Serán
los recuerdos que nos atosigan, que nos elevan a la inmensidad del tiempo para
que naveguemos por sus lánguidas aguas. Serán las imágenes que brotan desde el
espacio donde duermen para soñarnos, o tal vez, seamos parte de la onírica del
universo que tributa el manejo de las emociones.
Hay
situaciones que escalan las murallas del tiempo para invadir el ánimo, para
instaurar una república donde se concitan los sueños que siempre ansiamos, un
país en el que nos mantuvimos en la esperanza de la alegría, del deseo por el
reencuentro, del enfrentamiento de unos ojos que auscultaban las profundidades
del deseo y que se manifestaban en el brillo azabache asaltando sus propias
espesuras o defenestraban cualquier atisbo de felicidad cuando desviaban sus
visión, eludiendo la nuestra, para procurarnos la inmersión en las turbias
aguas de la melancolía. ¿Qué precio acordamos, con el destino, en el abrazo de un amigo al que hace años que no
vemos? ¿Qué sabor tiene el beso que escondimos, porque no tuvimos la valentía,
siempre envuelta en el romanticismo que nos perdía, que nos sigue perdiendo a
pesar de los años, de atravesar el aire que separaba nuestros labios? ¿Qué
suavidad mantienen las palmas de las manos que se enlazaron para elevar la
dicha a la condición de lo sublime, que removía nuestros silencios y anunciaba
repelucos? ¿Dónde reposan los sueños que ansiábamos compartir?
Se
va yendo septiembre, como la gran carroza que nos conduce al final de un
camino, a la senda que concluye con la estación donde permanece el tren que
transporta las imágenes que intentamos retener, el anatema de nuestras
historias mostrándose constreñidos y los rostros pegados al cristal de las
ventanillas, esperando que iniciemos el gesto que los libere, alzar la mano,
reír y gritar la palabra que descerraje los candados del olvido, que restituya
la noción de la realidad del sueño y deshaga la ficción de la existencia.
Las hojas de los
árboles ya van segando el aire, ya están flirteando con la memoria que aguarda
en el suelo dispuesta a recibirla, a restituir la eventualidad de los recuerdos.
Anegarán los campos, invadirán los
terruños de cemento, las láminas grises que atrapan las ideas del paseante, que
roban la energía del joven errante que mantiene la misma preocupación que
nosotros alimentábamos con la tristeza de aquella mirada esquiva, para tornarlos en ese dorado que se irá
contrayendo conforme el sol temple los suelos.

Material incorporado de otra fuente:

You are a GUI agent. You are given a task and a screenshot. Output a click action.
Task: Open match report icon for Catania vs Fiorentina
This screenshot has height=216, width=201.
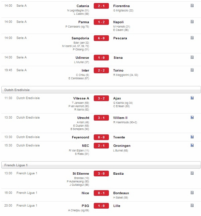(192, 5)
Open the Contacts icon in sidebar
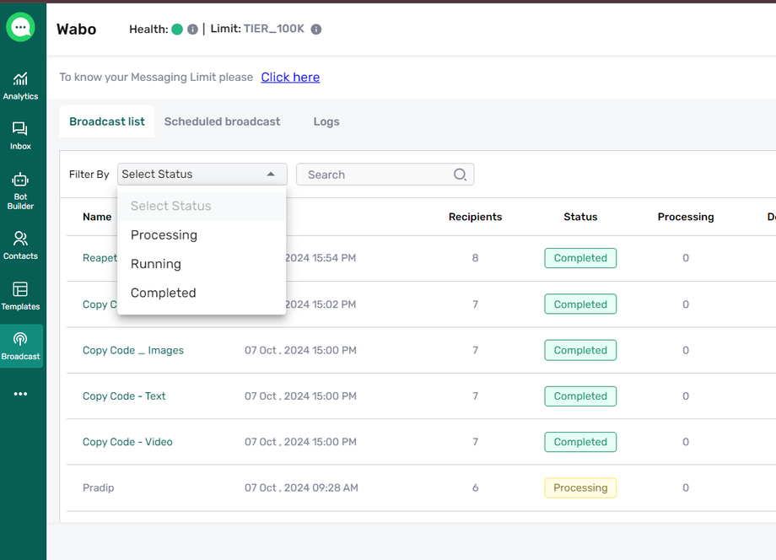This screenshot has width=776, height=560. (20, 245)
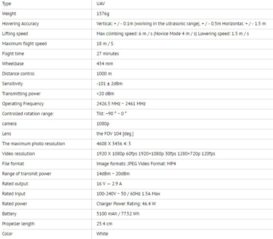Click the Controlled rotation range label
The image size is (273, 239).
tap(28, 113)
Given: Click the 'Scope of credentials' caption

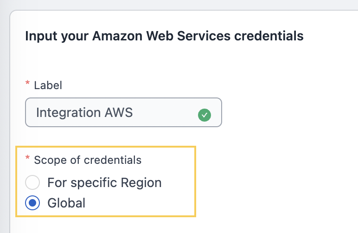Looking at the screenshot, I should pyautogui.click(x=88, y=160).
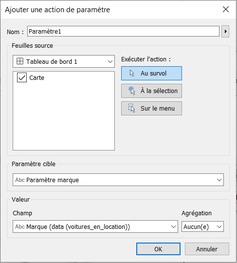
Task: Click the dashboard grid icon beside Tableau de bord 1
Action: click(x=20, y=61)
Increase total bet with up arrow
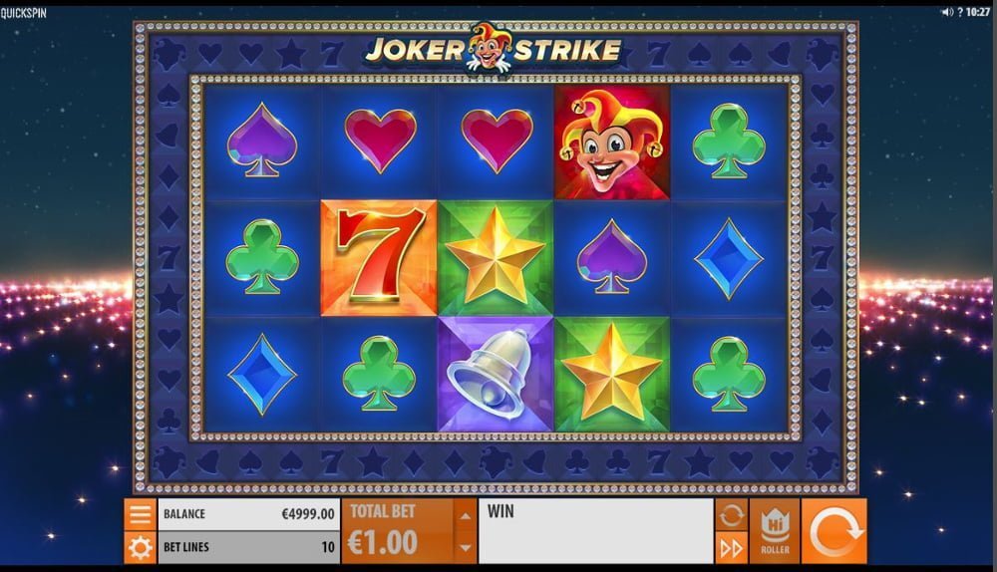 pyautogui.click(x=466, y=515)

Se convertirán en peregrinos y
alzarán sus cayados contra el viento que lso arremolina.
Busca este
septiembre el final para anclarnos en el otoño, en el mismo estrato que hace
perdurar la nostalgia, porque nos recuerda el retorno al hábito y la
cotidianidad, a la vida que comienza a monitorizar nuestros actos. Es esta resurrección
de la monotonía lo que provoca la tristeza lánguida que serpentea en las
tardes, recortando las luces y menguando el calor que nos desinhibía de los
prejuicios. Y vienen cargadas de memoria, como llegan las nubes a expandir el
agua, para regar de entrañables momentos con la recuperación del brillo de los
ojos y una sonrisa a medias que se perdía por la esquina sorprendiendo la
mirada tímida y furtiva. Sueños de septiembre.